Exercise aim> Please resume the passage on dividend portfolio results below, carrying it on from its final sentence.

The $50 Club has 35 members; that means 35 of my holdings provide at least $50 in annual dividends. Sadly, 12 of those 35 don't get to venture into any of the other clubs... at least not yet.

The $100 Club has 23 members meaning half of my holdings produce at least $100 of dividends each year, whereas the $200 Club has 10 members with 8 of them on the outside looking in at the $300 Club.

The two $300 Club members are in a party all to themselves and consist of McDonald's and Target (TGT). Honestly, I think that's a bit of an odd pairing to be my two largest contributors to my dividends, but we can thank my former self for taking advantage of adding shares at what I felt were good long-term value levels.

Dividend Growth: The Good, The Bad, And The Ugly

The Good

First off, as of this week, I own 46 different companies within my FI Portfolio. Of those 46 companies, 40 of them gave me pay raises throughout the year by either increasing or initiating dividend payments. Unfortunately, that means six of my holdings decided to not join in on the fun.

FI Portfolio Dividend Changes - 2017

The Bad

There were four companies that did not increase their dividend payment during 2017. Those four are: EOG Resources (EOG), BP plc (BP), Chevron Corporation (CVX), and Deere & Company (DE). While these four companies did not raise their dividend payment, they did maintain their dividends throughout the year.

It's not too surprising to see three companies in the oil/energy sector not increasing their dividend payments considering the persistently low price of oil over the last few years. For those three, I'm not all that concerned about the long-term trajectory of their dividends because cash in the company's bank is much more important for the health of each of those enterprises right now.

However, Deere & Company is another story. If my memory serves me right, back in 2015, management at Deere & Company decided to keep the dividend the same as there were very serious concerns about the health of the business, namely the business out of China and the effects of a slowdown there. The reasoning made sense, so I was content to just hold and wait for better days and a return to dividend growth; however, that growth is still yet to come. I can't complain too much since Deere has been compounding my investment capital at over a 20% internal rate of return, but the lack of dividend growth is concerning and something I'll have to examine closer in early 2018.

The Ugly

Unfortunately, two of the companies that I own announced dividend cuts compared to their last payment in 2016. The first one I'm not too concerned about because it came from Yum Brands (YUM) which spun off its Chinese business via Yum China (YUMC). However, the combined dividend payment between the two companies is still a decrease from YUM's payment last year. So, it gets thrown into the dividend cut tally albeit with an asterisk.

Admittedly, the other dividend cut hurt. This one came from General Electric (GE). In December, management announced a not-too-surprising 50% dividend cut to its dividend payment. Ouch! General Electric's share price had front run the dividend cut amid widespread concerns of an impending cash crunch for the company and likely dividend cut. General Electric was a fairly large holding of mine providing over $160 of dividends per year before the cut, and now, that's down to just over $80 per year.

I couldn't help but laugh when the dividend was officially cut, and I started seeing articles mentioning that General Electric had only cut the dividend twice since the Great Depression. While that is in fact true, that seems like a bit of a cherry-picked point of reference, considering they've now cut their dividend twice in the last decade.

Page and screen pointing data:

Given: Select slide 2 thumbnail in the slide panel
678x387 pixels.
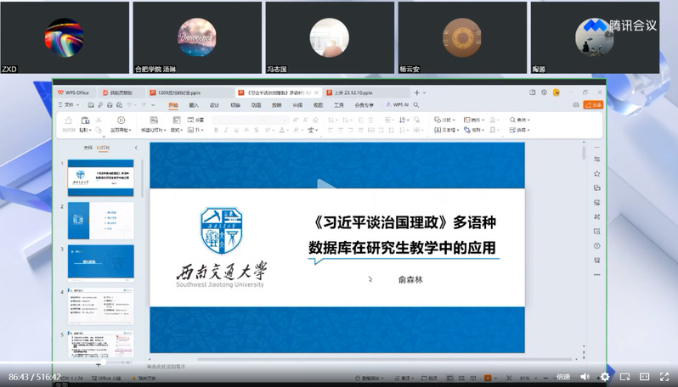Looking at the screenshot, I should click(x=101, y=221).
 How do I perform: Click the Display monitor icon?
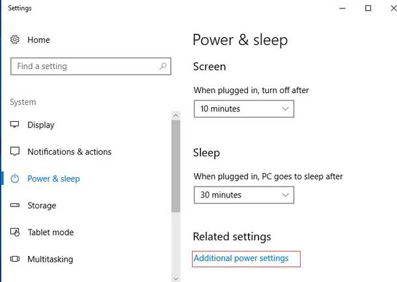pyautogui.click(x=15, y=124)
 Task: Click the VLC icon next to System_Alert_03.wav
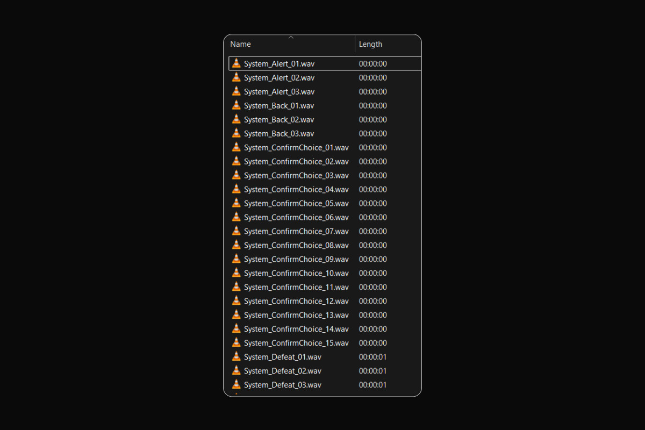coord(236,91)
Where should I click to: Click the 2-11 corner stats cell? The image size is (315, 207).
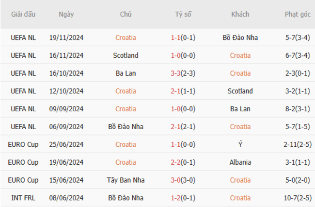[298, 144]
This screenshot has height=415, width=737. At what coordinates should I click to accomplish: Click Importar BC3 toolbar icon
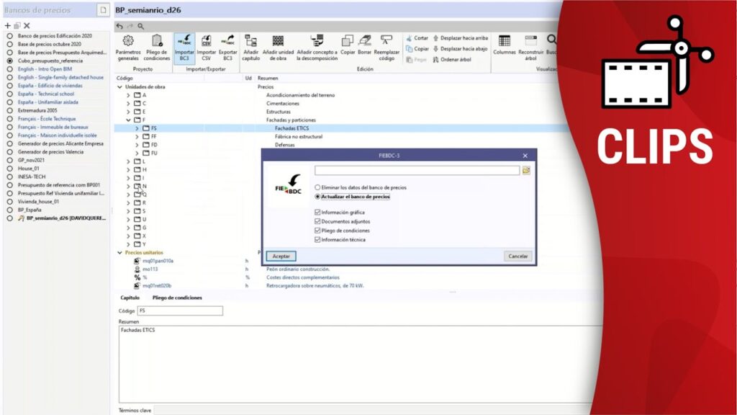184,42
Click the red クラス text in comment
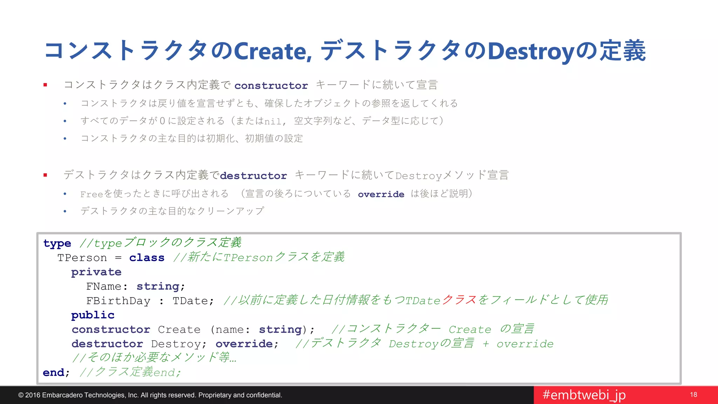Image resolution: width=718 pixels, height=404 pixels. pyautogui.click(x=459, y=300)
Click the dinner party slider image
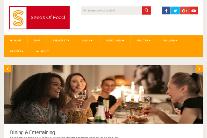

Output of the task>
Despite the very real concerns about General Electric I'm going to stick this one out as I believe the core of the business is still very much intact. Companies go through rough patches all the time, and I'll side with the business that's been around for over a century and still provides very much needed industrial goods to right the ship over time. After all, companies like McDonald's and Johnson & Johnson (JNJ) were two Dividend Champions that fell out of favor with market participants and have since righted the ship.

Dividend Increases by Month

The 40 companies that announced raises this year combined to dish out 47 total increases with several holdings giving multiple raises throughout the year.

2017 Dividend Increases by Month

February led the way with seven increases being announced while April, July, and September each had six each. May was rather disappointing with just one increase being announced.

Portfolio Wide Weighted Dividend Growth

Since each company carries a different weight in terms of dividends, you can't just take the average of each company's dividend growth to come up with a dividend growth rate for the portfolio as a whole. Rather you have to assign a dividend weighting to each position's dividend growth and sum it up. The formula would look like this Dividend Growth for Position 1 * (Dividends for Position 1/Total Dividends for Portfolio. Do that for each position and add it all up and you get the weighted dividend growth for your portfolio.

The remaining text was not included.